If none of that convinces, try this. Sexual selection is distinct from natural selection because, in sexual selection, features can be emphasized which in normal circumstances would be highly maladaptive. The tail of the peacock is just such a feature. Bipedality is another. Standing upright introduces a potential for all kinds of injurious stresses to the head, spine and limbs that simply don’t apply to quadrupeds. Back pain, related directly to bipedality, is probably the single biggest cause of worker absenteeism in the world. Bipedality becomes even more problematic for women during pregnancy, and the evolution of the particular kind of spinal curvature typical of humans can be related to the need for extra lumbar support during pregnancy. To suppose that bipedality evolved ‘for’ some utilitarian reason or another is to belittle the immense changes in bodily form that the human frame underwent simply to stand upright as of habit, and the considerable disadvantages accrued in so doing. Only sexual selection has the power to generate something so maladaptive, so seemingly pointless, as a peacock’s tail – or human bipedality.

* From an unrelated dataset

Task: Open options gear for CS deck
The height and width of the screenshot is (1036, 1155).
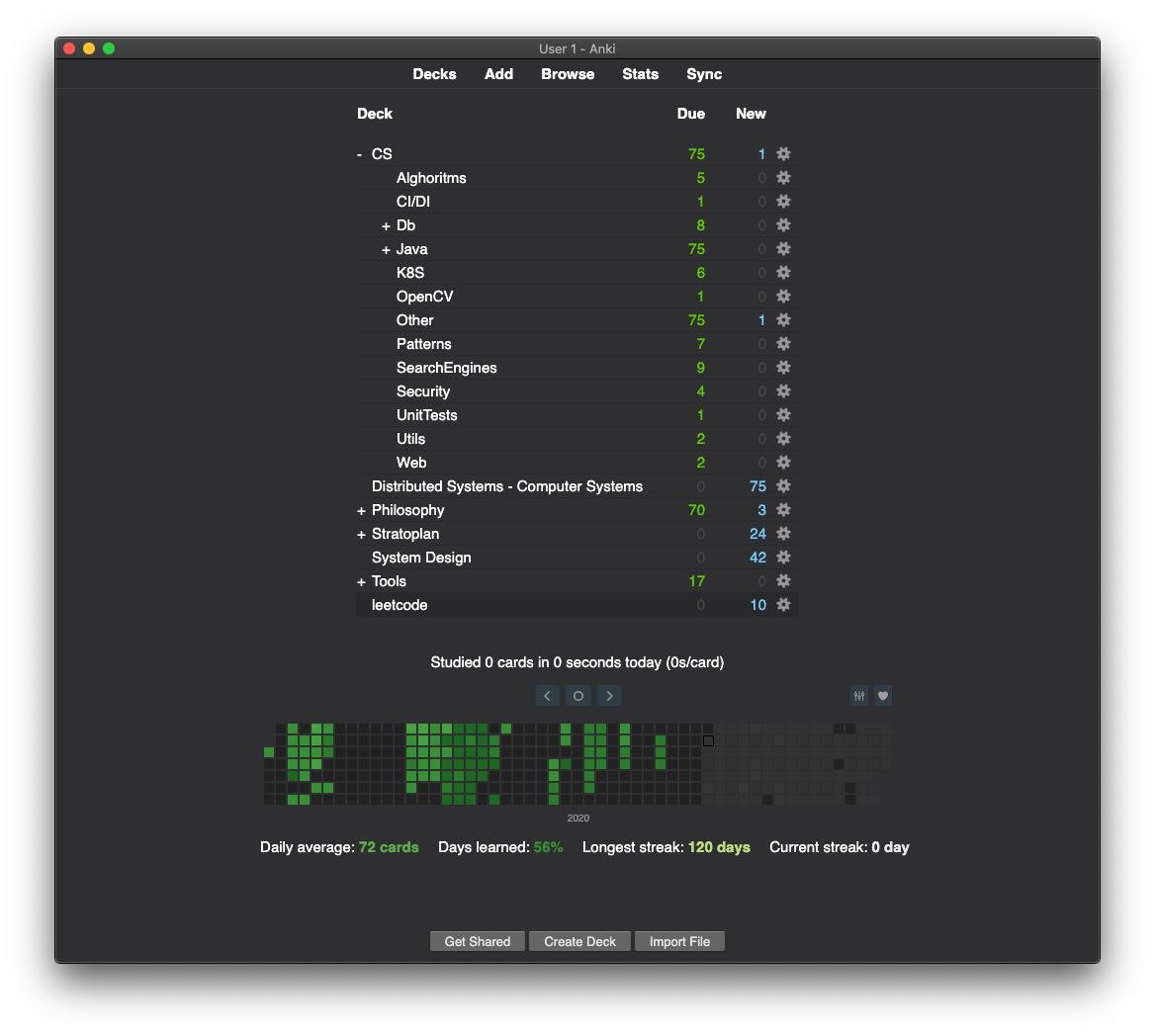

Much of the foregoing is written at least in part in jest. I do not claim that bipedality evolved for the purpose of sexual display. The point I am trying to make is one that armchair theorists of bipedality fail to understand – that there can be no simple relationship between a proposed cause and a proposed effect. The consequence of one change has an impact on many other traits or adaptations, until the whole body is affected. In no trait does this seem more true than in bipedality. Bipedality means more than just standing on two legs – it requires the wholesale modification of the body, not all of it very effectively.